He estado leyendo sobre Self Encrypting Drives y tengo problemas para entender cómo el Shadow MBR no es un problema de seguridad.
Encontré estas diapositivas que indican que el Shadow MBR está almacenado en texto claro (lo que tiene sentido porque debe presentarse antes de que se proporcione la contraseña para desbloquear la unidad). Da que, parece que debería ser vulnerable a la Evil Maid Attack en derrotar todo el cifrado del disco.
Esa publicación trata con FDE basado en software, pero el principal debe ser el mismo: encontrar la única pieza de software que no esté encriptada y reemplazarla con algo malicioso.
Sin embargo, desde esta publicación , se supone que Shadow MBR es inaccesible:
La sombra MBR es un área de 128 MB que está totalmente "fuera del mapa". Si el OS o un virus debían leer cada LBA en la unidad de LBA 0 a MAX LBA todavía no podría verlo o modificarlo.
¡Problema resuelto!
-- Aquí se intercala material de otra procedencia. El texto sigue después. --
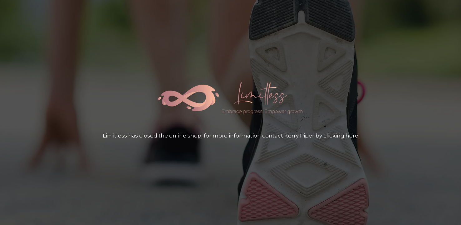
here (352, 135)
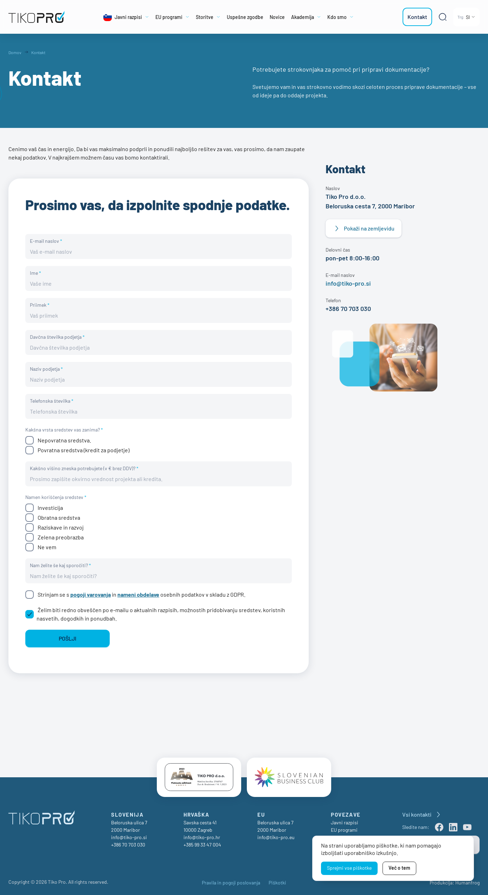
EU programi (344, 831)
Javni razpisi (344, 823)
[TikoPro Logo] (39, 17)
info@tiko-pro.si (348, 283)
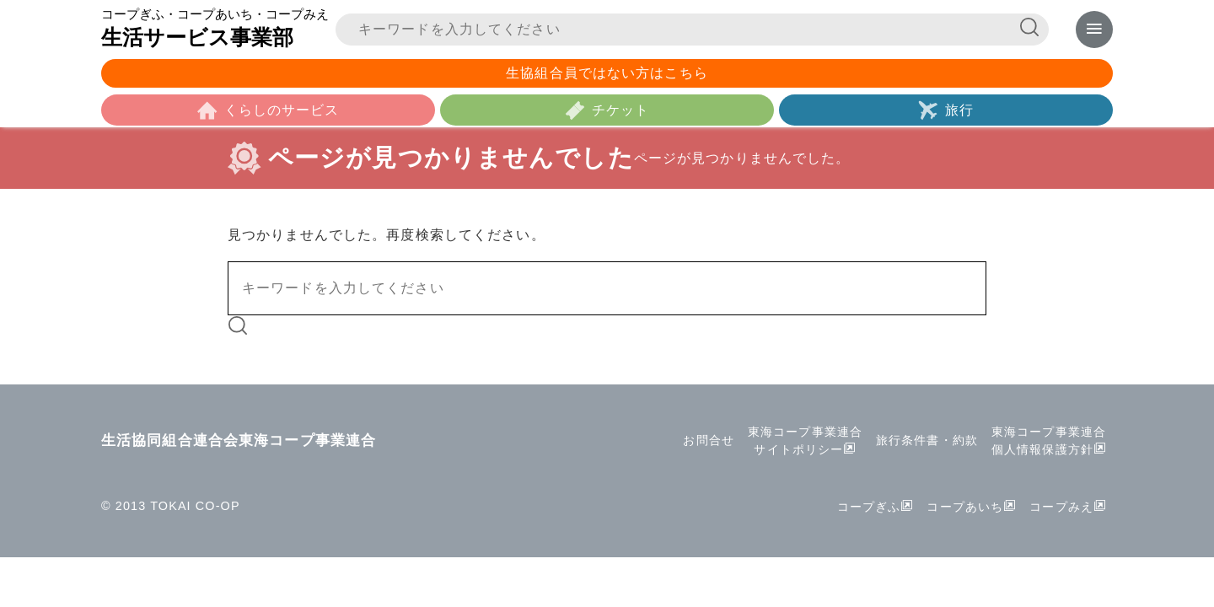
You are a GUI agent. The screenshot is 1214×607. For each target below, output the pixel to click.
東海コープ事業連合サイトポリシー (805, 440)
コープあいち (965, 506)
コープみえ (1061, 506)
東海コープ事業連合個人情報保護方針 (1048, 440)
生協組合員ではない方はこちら (607, 73)
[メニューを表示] (1094, 29)
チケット (620, 110)
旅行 (959, 110)
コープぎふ (869, 506)
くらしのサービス (282, 110)
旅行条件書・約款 (927, 440)
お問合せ (708, 440)
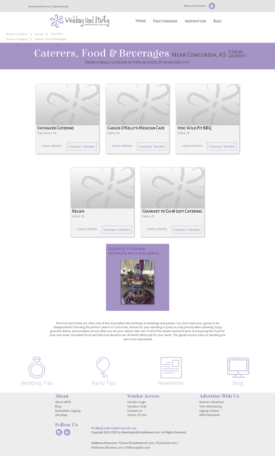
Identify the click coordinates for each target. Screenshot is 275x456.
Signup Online (209, 411)
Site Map (61, 415)
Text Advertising (210, 406)
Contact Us (134, 411)
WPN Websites (209, 415)
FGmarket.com (166, 443)
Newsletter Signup (195, 5)
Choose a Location (17, 34)
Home (141, 21)
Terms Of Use (137, 415)
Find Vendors (165, 21)
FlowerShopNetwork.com (136, 443)
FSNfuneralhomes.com (107, 447)
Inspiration (195, 21)
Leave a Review (52, 146)
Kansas (39, 34)
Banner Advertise (211, 402)
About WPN (63, 402)
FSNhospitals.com (137, 447)
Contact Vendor (82, 146)
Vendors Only (137, 406)
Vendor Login (60, 6)
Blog (217, 21)
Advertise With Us (39, 6)
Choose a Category (17, 39)
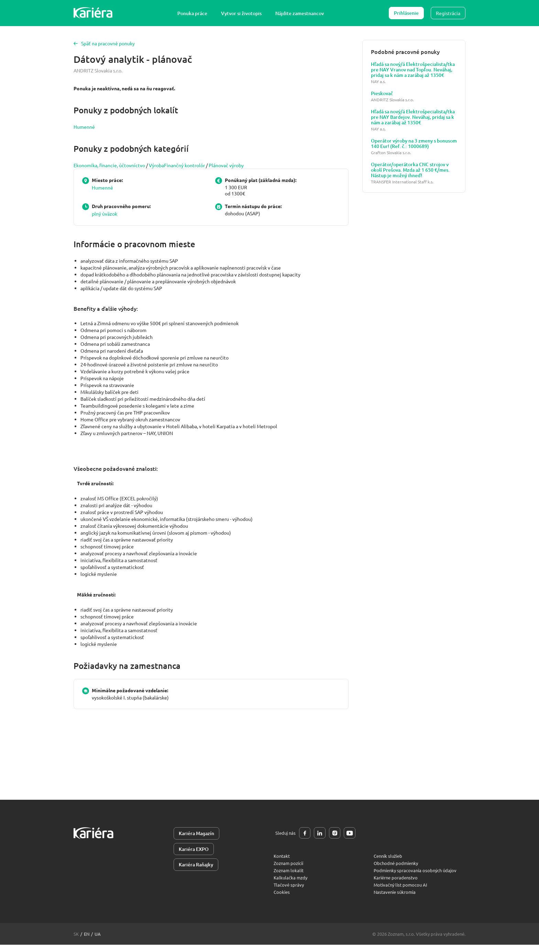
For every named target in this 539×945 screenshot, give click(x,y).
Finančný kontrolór (184, 165)
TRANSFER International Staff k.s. (402, 182)
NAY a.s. (378, 81)
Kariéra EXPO (194, 849)
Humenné (84, 127)
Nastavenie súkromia (395, 892)
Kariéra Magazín (196, 833)
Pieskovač (382, 93)
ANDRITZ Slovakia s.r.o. (98, 70)
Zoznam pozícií (288, 863)
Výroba (156, 165)
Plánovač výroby (226, 165)
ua (98, 934)
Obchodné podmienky (396, 863)
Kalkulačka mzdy (290, 878)
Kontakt (282, 856)
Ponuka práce (193, 13)
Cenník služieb (388, 856)
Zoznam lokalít (289, 871)
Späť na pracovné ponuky (104, 43)
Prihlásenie (406, 13)
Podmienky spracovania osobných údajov (415, 871)
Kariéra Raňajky (196, 865)
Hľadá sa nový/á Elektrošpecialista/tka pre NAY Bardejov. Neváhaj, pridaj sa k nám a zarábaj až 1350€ (413, 117)
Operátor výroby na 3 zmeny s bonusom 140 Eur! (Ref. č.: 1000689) (414, 143)
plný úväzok (104, 213)
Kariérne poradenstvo (396, 878)
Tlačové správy (289, 885)
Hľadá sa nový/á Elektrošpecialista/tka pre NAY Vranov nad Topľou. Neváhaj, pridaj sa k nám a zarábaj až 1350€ (413, 69)
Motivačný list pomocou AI (400, 885)
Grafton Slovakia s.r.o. (391, 152)
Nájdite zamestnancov (300, 13)
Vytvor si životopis (241, 13)
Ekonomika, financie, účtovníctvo (109, 165)
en (86, 934)
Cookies (282, 892)
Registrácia (448, 13)
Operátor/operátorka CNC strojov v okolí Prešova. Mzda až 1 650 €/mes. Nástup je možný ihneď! (410, 170)
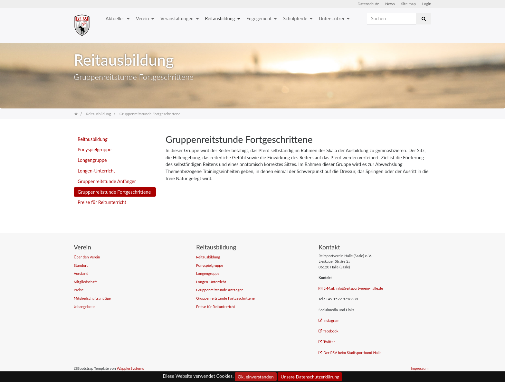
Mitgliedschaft (85, 282)
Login (426, 3)
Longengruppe (92, 160)
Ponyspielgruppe (94, 149)
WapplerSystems (130, 368)
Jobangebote (84, 306)
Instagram (329, 320)
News (390, 3)
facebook (328, 331)
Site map (408, 3)
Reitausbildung (220, 18)
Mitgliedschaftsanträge (92, 298)
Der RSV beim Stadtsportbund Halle (350, 352)
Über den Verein (87, 257)
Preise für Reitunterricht (102, 202)
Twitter (327, 342)
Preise (79, 290)
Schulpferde (296, 18)
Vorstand (81, 273)
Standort (81, 265)
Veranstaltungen (177, 18)
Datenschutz (368, 3)
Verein (143, 18)
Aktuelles (116, 18)
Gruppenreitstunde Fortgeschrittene (114, 192)
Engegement (259, 18)
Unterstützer (332, 18)
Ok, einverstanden (256, 376)
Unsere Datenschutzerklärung (310, 376)
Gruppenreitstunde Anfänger (107, 181)
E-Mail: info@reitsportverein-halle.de (351, 288)
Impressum (419, 368)
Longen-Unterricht (96, 170)
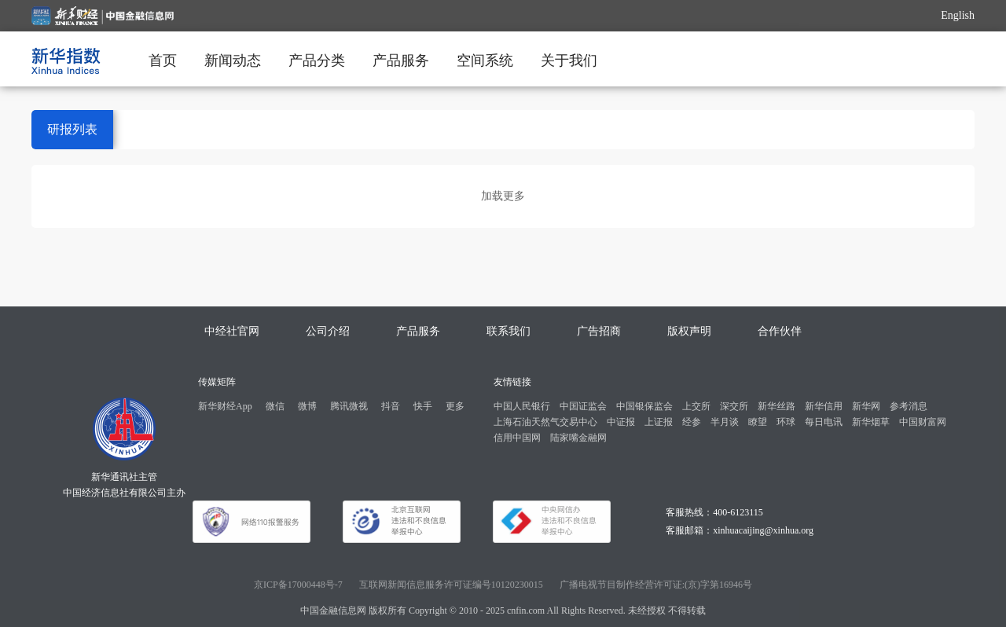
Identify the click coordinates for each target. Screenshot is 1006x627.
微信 (275, 406)
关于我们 (569, 60)
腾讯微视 (349, 406)
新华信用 (824, 406)
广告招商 (599, 331)
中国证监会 (583, 406)
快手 (422, 406)
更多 (455, 406)
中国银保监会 (644, 406)
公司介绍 (328, 331)
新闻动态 (232, 60)
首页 (163, 60)
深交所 (734, 406)
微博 (307, 406)
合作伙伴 (780, 331)
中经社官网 (231, 331)
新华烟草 (871, 421)
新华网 (866, 406)
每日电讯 (824, 421)
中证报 (621, 421)
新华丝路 (776, 406)
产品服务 (401, 60)
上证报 (658, 421)
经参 (691, 421)
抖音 (390, 406)
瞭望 (757, 421)
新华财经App (225, 406)
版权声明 (689, 331)
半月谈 (724, 421)
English (958, 15)
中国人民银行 (522, 406)
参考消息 (908, 406)
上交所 (696, 406)
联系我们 (508, 331)
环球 (786, 421)
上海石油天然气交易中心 (545, 421)
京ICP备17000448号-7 (298, 584)
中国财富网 (922, 421)
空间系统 (485, 60)
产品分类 (316, 60)
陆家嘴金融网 (578, 437)
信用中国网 (517, 437)
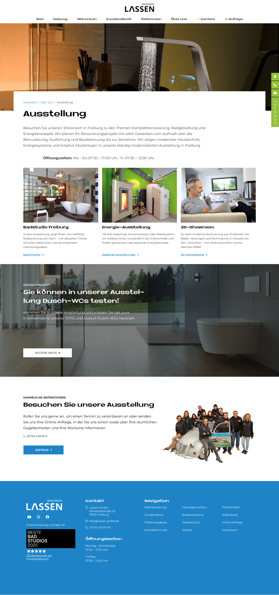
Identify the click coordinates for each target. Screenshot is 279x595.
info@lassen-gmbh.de (104, 521)
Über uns (179, 19)
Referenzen (151, 19)
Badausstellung (192, 515)
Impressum (230, 530)
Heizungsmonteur (194, 507)
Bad (39, 19)
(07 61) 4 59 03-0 (37, 436)
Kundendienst (119, 19)
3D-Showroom (192, 255)
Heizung (60, 19)
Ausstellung (65, 102)
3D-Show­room (197, 227)
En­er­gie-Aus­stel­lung (126, 227)
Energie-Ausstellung (119, 255)
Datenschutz (191, 522)
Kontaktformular (156, 530)
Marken (187, 530)
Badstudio (31, 255)
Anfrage (42, 450)
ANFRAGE (275, 112)
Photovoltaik (230, 507)
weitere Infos (46, 353)
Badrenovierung (156, 507)
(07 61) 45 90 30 (99, 527)
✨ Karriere (206, 19)
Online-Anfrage (232, 522)
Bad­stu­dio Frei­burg (46, 227)
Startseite (29, 102)
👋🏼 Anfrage (234, 19)
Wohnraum (86, 19)
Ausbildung (230, 515)
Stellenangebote (156, 522)
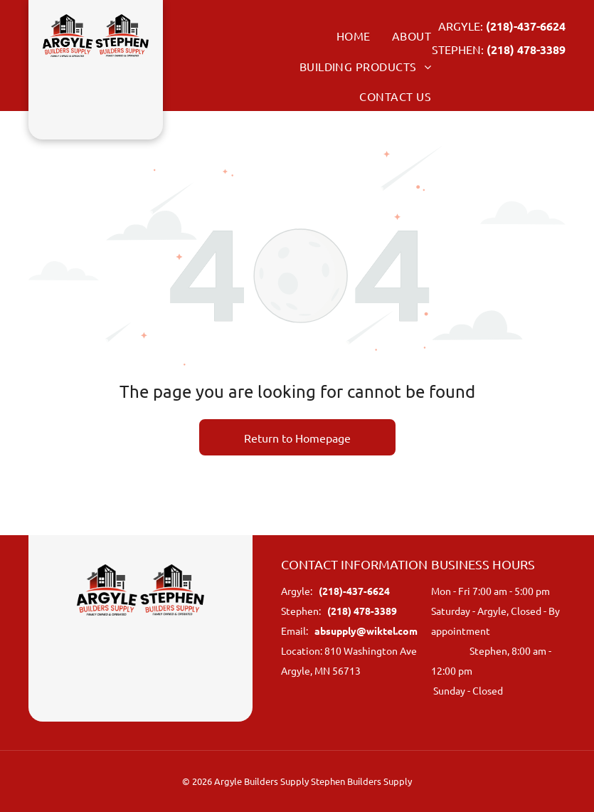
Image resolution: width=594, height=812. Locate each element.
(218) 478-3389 (526, 49)
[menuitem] (343, 36)
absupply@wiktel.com (366, 630)
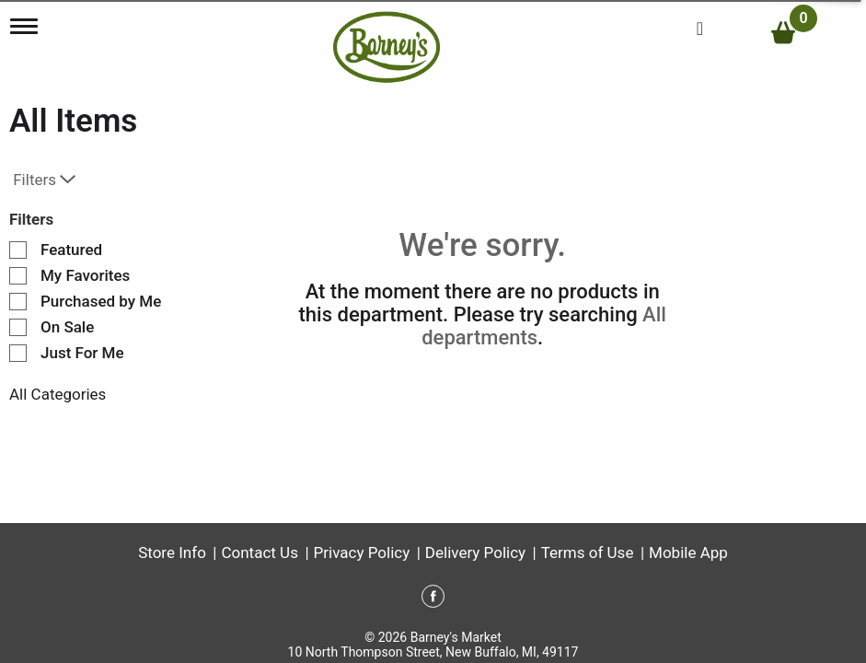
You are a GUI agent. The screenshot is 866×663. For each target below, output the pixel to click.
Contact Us (259, 552)
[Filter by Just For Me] (18, 353)
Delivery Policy (475, 552)
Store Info (172, 552)
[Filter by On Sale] (18, 327)
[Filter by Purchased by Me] (18, 301)
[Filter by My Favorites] (18, 276)
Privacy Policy (362, 552)
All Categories (57, 394)
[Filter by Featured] (18, 250)
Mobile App (688, 552)
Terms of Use (587, 552)
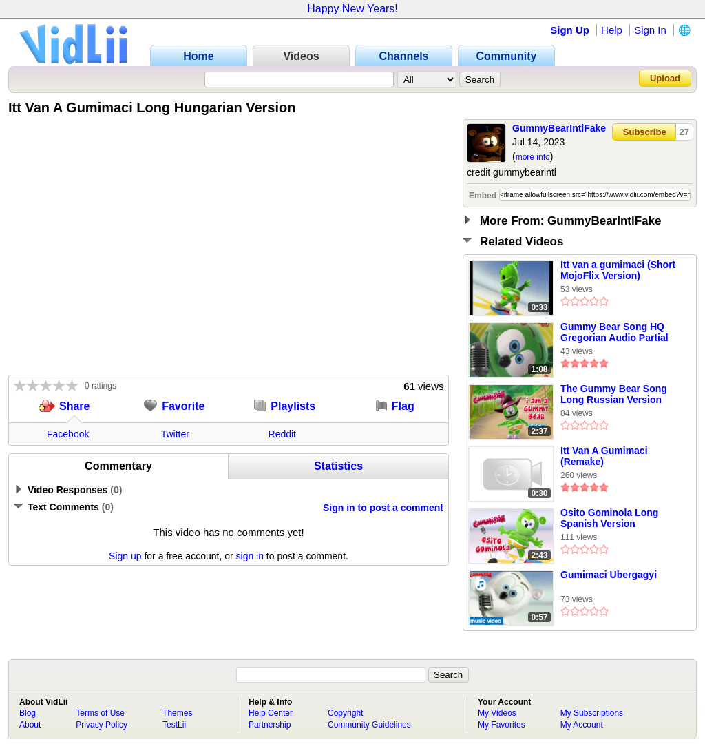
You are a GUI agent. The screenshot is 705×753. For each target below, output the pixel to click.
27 (684, 132)
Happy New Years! (352, 8)
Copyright (345, 713)
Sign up (125, 555)
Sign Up (569, 30)
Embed (482, 195)
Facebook (68, 434)
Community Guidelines (369, 725)
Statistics (338, 466)
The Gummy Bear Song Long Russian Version (613, 394)
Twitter (175, 434)
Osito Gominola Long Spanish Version (609, 518)
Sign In (650, 30)
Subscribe (644, 132)
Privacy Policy (101, 725)
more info (533, 157)
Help (611, 30)
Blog (27, 713)
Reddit (282, 434)
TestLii (174, 725)
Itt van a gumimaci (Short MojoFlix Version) (617, 270)
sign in (250, 555)
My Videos (497, 713)
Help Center (271, 713)
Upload (665, 78)
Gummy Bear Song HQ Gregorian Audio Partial (614, 332)
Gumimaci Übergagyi (608, 574)
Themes (177, 713)
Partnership (270, 725)
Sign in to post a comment (383, 507)
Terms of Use (100, 713)
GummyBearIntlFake (559, 128)
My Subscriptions (591, 713)
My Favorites (501, 725)
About (30, 725)
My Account (581, 725)
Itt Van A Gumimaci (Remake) (604, 456)
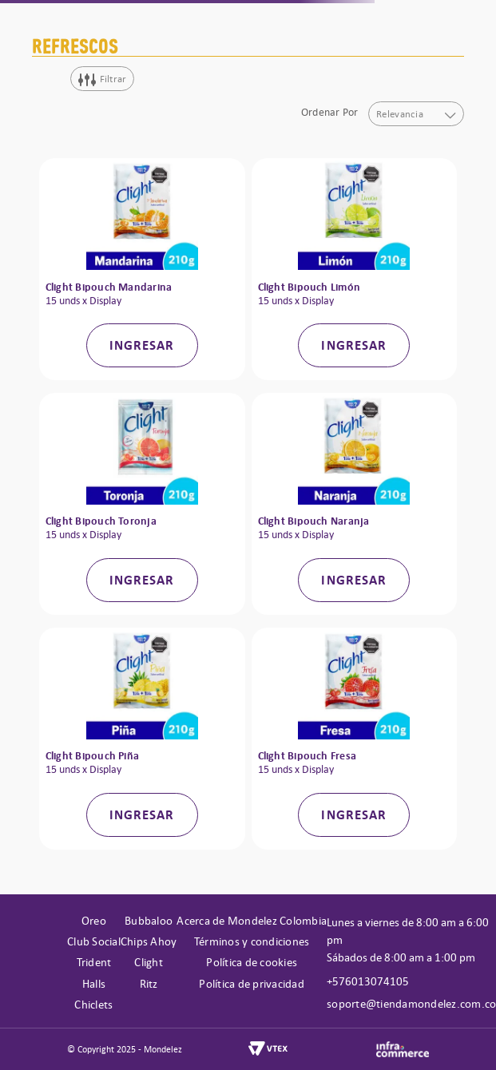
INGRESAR (142, 345)
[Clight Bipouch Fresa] (355, 739)
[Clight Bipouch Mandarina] (142, 269)
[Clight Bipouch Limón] (355, 269)
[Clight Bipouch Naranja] (355, 504)
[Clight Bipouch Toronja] (142, 504)
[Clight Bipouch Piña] (142, 739)
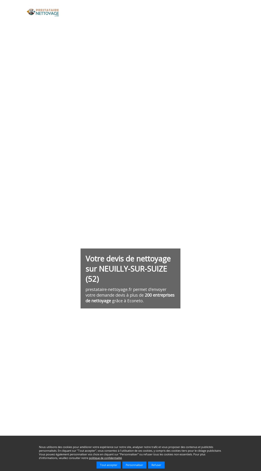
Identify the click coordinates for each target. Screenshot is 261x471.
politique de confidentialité (105, 458)
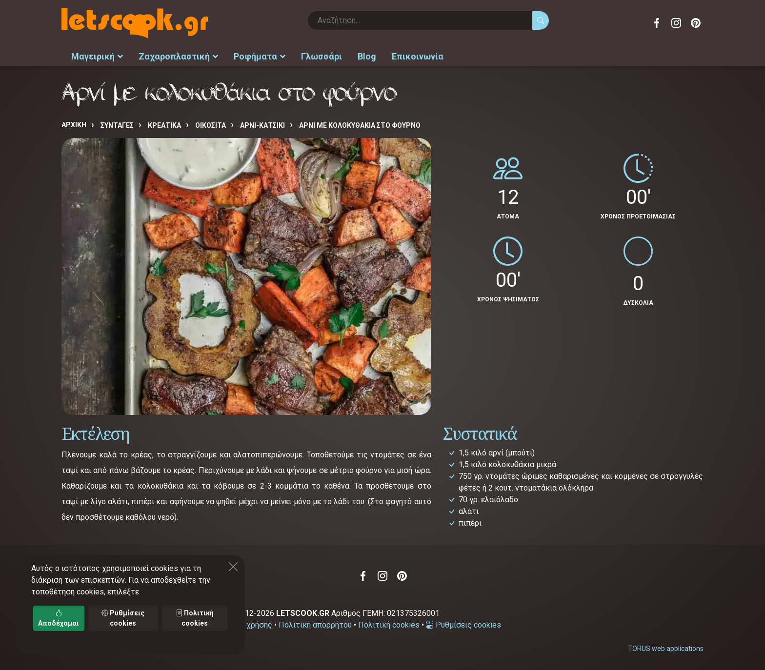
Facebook (656, 23)
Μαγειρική (97, 56)
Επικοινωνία (417, 56)
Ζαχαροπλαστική (178, 56)
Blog (367, 56)
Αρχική (73, 125)
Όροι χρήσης (250, 625)
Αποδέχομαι (58, 618)
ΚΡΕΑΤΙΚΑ (164, 125)
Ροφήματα (259, 56)
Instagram (676, 23)
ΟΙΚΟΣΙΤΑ (210, 125)
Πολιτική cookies (389, 625)
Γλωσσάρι (321, 56)
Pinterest (696, 23)
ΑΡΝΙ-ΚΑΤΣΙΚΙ (262, 125)
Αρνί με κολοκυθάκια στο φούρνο (360, 125)
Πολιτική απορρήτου (315, 625)
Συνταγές (117, 125)
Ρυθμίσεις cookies (463, 625)
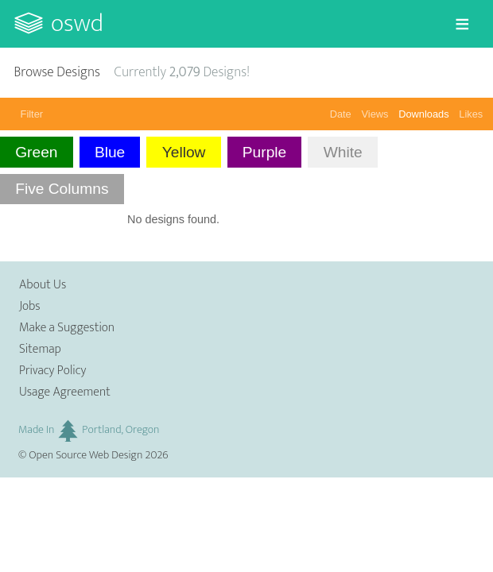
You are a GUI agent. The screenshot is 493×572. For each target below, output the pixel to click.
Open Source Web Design (85, 455)
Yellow (184, 152)
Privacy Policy (52, 370)
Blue (110, 152)
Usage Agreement (65, 392)
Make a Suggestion (67, 327)
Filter (32, 114)
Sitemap (40, 349)
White (343, 152)
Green (36, 152)
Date (340, 114)
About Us (42, 285)
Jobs (30, 306)
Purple (264, 152)
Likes (471, 114)
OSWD (77, 23)
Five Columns (61, 188)
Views (375, 114)
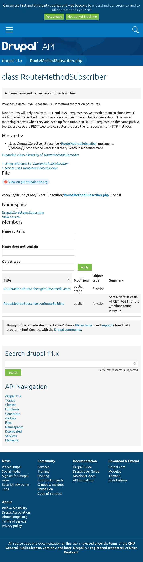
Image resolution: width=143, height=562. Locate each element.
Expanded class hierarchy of (40, 155)
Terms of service (14, 521)
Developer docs (84, 476)
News (6, 461)
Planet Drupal (11, 467)
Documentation (85, 461)
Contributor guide (50, 480)
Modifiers (81, 280)
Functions (12, 409)
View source (11, 217)
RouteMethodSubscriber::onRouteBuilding (34, 303)
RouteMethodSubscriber (79, 143)
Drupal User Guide (86, 471)
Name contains (13, 231)
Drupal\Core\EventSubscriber (23, 212)
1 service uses (30, 168)
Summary (116, 280)
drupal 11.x (12, 60)
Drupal (78, 548)
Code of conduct (50, 493)
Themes (114, 476)
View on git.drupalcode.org (28, 182)
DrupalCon (45, 489)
Excepto, aquí es donde las cosas se ponen confusas (para mí). Esta publicación en desbloqueo de SED , tiene esto que decir :
Cuando un SED se configura con autenticación previa al arranque, solo los 128 MB El volumen OPAL "MBR Shadow" es visible para el sistema operativo
Entonces, ¿cuál es? ¿El Shadow MBR está totalmente "fuera del mapa" o es lo único visible para el sistema operativo? Y, si es visible y se puede montar a nivel del sistema operativo, ¿qué es impedir que un atacante reemplace su PBA con el suyo?